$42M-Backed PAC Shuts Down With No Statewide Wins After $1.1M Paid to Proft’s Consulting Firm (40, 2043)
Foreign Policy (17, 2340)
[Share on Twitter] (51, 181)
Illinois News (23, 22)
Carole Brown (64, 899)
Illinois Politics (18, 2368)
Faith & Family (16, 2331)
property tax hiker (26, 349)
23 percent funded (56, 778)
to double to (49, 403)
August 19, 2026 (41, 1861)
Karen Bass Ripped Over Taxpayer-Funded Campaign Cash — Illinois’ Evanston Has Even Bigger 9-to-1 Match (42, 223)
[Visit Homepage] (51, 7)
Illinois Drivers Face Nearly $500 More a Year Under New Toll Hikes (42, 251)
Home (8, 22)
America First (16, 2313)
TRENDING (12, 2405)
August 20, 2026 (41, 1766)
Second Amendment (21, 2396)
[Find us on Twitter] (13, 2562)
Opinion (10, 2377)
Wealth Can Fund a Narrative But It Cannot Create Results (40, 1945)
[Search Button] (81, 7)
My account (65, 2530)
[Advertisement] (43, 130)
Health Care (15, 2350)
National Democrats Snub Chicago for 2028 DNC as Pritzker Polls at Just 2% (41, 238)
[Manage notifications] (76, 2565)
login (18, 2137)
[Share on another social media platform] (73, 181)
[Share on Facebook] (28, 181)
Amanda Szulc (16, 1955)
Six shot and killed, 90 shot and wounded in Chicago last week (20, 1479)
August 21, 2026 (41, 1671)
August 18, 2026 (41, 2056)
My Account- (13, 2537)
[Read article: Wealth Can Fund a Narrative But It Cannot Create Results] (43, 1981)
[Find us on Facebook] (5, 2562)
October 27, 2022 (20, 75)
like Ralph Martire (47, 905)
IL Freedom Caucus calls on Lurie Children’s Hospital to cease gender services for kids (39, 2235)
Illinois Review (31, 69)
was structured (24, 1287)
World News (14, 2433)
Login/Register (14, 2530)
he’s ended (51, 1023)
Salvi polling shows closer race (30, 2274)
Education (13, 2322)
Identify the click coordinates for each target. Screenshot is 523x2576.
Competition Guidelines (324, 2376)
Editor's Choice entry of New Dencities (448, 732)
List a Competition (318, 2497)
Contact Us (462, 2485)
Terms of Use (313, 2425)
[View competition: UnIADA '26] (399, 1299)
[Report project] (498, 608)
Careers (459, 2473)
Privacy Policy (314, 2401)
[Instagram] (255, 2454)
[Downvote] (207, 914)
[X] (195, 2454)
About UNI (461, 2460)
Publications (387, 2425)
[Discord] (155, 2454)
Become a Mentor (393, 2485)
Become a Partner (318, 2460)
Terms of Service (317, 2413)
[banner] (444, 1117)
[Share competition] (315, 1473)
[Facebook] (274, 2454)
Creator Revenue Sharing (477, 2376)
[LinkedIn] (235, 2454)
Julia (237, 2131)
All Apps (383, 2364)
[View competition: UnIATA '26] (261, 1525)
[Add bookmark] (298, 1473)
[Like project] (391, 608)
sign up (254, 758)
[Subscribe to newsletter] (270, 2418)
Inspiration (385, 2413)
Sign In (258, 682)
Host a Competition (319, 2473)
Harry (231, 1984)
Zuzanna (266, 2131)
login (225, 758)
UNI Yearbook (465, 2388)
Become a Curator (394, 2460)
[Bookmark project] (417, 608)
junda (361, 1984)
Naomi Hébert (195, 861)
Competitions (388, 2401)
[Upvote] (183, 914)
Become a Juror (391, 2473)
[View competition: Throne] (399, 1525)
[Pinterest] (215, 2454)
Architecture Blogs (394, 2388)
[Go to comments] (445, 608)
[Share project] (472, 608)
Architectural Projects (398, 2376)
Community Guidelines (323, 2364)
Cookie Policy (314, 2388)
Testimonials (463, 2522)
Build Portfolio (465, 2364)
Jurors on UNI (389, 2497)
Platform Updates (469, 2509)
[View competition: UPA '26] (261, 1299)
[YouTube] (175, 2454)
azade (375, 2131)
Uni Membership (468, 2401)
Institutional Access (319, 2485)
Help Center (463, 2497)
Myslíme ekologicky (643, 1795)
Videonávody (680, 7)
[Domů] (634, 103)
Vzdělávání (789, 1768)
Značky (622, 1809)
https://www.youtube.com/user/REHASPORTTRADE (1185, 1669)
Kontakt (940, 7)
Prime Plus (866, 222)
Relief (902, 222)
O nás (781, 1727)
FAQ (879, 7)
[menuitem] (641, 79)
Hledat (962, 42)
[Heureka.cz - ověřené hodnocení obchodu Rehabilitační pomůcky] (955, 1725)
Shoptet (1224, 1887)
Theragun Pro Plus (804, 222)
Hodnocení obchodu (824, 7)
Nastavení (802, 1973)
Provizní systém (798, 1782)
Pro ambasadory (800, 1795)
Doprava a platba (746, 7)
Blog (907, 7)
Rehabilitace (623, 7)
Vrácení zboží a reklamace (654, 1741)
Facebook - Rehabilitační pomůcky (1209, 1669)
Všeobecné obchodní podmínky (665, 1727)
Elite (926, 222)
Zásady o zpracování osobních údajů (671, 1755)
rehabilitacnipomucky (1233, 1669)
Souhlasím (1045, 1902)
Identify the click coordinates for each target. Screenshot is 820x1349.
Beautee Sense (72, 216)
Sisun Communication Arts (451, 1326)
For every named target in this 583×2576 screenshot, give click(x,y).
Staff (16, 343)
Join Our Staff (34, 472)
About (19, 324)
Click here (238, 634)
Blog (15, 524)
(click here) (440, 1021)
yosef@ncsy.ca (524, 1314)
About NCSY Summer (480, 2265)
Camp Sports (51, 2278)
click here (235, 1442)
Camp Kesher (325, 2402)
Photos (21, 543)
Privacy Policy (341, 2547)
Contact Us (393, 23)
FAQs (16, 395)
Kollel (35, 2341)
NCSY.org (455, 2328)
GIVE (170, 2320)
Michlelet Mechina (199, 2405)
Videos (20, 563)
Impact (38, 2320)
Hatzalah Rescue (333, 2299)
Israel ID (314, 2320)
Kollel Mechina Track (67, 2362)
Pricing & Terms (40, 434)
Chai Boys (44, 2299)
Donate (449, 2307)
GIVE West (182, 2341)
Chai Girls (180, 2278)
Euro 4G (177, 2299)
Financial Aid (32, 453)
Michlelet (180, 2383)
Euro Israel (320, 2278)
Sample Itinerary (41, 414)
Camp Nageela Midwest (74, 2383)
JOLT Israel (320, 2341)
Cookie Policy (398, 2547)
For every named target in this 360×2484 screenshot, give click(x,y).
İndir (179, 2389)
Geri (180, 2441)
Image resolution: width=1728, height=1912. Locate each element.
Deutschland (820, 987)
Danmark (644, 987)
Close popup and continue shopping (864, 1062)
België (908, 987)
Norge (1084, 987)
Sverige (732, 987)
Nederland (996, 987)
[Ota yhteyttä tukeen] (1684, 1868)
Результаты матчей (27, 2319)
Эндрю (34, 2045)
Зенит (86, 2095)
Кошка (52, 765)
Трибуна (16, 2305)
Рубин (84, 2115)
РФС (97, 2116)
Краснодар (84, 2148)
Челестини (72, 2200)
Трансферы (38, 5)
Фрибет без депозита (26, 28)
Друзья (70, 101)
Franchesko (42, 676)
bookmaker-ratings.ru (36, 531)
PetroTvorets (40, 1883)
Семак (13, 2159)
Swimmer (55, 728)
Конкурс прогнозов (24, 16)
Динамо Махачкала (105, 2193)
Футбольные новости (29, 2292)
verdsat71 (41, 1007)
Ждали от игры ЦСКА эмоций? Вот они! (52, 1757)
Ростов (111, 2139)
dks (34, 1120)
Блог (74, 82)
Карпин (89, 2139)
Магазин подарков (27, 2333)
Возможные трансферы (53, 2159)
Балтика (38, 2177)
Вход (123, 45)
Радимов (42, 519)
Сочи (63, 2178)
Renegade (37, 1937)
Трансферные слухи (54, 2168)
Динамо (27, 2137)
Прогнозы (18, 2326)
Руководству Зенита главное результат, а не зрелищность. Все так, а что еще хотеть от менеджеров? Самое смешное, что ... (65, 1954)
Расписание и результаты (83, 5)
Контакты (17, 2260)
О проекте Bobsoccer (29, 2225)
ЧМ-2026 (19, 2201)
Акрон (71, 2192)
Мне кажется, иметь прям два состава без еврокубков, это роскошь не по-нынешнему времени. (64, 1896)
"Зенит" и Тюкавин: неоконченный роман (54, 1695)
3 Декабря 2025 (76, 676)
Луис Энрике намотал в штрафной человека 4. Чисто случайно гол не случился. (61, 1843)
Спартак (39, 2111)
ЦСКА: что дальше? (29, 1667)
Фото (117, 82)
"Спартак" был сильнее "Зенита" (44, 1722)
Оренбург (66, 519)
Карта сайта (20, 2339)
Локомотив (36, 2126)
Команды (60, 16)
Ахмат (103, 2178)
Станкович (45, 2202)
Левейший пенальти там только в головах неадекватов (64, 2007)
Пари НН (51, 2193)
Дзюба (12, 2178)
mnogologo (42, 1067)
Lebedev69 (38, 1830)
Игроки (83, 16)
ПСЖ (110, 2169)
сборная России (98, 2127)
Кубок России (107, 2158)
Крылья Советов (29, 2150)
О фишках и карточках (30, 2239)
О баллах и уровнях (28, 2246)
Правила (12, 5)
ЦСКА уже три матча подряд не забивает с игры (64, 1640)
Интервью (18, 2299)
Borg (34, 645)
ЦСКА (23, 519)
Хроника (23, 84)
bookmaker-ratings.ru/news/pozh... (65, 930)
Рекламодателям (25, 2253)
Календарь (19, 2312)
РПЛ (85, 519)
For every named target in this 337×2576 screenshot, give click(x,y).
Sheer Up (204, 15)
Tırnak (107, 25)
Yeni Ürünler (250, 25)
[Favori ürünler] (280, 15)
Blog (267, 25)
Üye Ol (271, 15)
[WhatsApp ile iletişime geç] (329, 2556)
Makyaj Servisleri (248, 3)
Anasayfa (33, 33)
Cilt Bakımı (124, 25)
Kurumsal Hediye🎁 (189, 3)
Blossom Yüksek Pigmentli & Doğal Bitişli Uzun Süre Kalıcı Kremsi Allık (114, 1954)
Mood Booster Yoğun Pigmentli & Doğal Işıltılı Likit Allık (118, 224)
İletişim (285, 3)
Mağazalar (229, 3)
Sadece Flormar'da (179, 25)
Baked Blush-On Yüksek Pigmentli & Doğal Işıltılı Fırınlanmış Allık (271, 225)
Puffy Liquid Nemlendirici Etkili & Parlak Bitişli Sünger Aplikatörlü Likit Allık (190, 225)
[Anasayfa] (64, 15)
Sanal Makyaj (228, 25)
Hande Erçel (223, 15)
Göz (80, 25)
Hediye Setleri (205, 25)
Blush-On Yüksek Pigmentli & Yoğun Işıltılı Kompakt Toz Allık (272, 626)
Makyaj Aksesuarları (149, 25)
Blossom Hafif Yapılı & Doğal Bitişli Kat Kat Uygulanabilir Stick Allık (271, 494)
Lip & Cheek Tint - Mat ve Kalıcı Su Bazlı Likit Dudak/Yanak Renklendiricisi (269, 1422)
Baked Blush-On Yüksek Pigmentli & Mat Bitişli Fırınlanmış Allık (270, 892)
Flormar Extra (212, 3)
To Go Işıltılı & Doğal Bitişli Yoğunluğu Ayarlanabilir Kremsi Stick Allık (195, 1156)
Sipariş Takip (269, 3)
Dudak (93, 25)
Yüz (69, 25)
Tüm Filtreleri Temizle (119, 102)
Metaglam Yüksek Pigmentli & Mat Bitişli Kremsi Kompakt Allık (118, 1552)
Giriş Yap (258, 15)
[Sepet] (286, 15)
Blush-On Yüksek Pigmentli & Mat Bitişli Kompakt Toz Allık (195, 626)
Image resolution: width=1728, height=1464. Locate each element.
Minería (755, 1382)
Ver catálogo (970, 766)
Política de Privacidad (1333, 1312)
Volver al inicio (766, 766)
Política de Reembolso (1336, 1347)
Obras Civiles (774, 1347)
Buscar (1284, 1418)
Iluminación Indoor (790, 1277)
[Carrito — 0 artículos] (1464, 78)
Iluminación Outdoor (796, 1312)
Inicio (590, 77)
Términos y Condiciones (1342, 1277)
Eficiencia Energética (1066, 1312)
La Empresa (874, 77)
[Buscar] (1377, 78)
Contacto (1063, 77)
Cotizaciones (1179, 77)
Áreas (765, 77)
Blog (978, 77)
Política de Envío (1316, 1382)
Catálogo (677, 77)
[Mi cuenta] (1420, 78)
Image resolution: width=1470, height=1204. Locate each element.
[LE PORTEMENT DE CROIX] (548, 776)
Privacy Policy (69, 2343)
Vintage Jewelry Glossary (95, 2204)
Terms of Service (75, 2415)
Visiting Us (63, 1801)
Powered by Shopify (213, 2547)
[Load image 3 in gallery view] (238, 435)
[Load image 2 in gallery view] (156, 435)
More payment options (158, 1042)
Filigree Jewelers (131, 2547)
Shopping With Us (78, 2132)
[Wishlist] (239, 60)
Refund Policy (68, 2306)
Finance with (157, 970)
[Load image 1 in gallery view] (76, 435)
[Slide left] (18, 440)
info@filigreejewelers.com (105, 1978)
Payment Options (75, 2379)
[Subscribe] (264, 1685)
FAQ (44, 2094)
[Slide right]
━━━━━━━━━━
[Your instructions]: Count up the lines of the listing in which the word "height" occurs, then state that number by itself.

[Exercise solution]: 3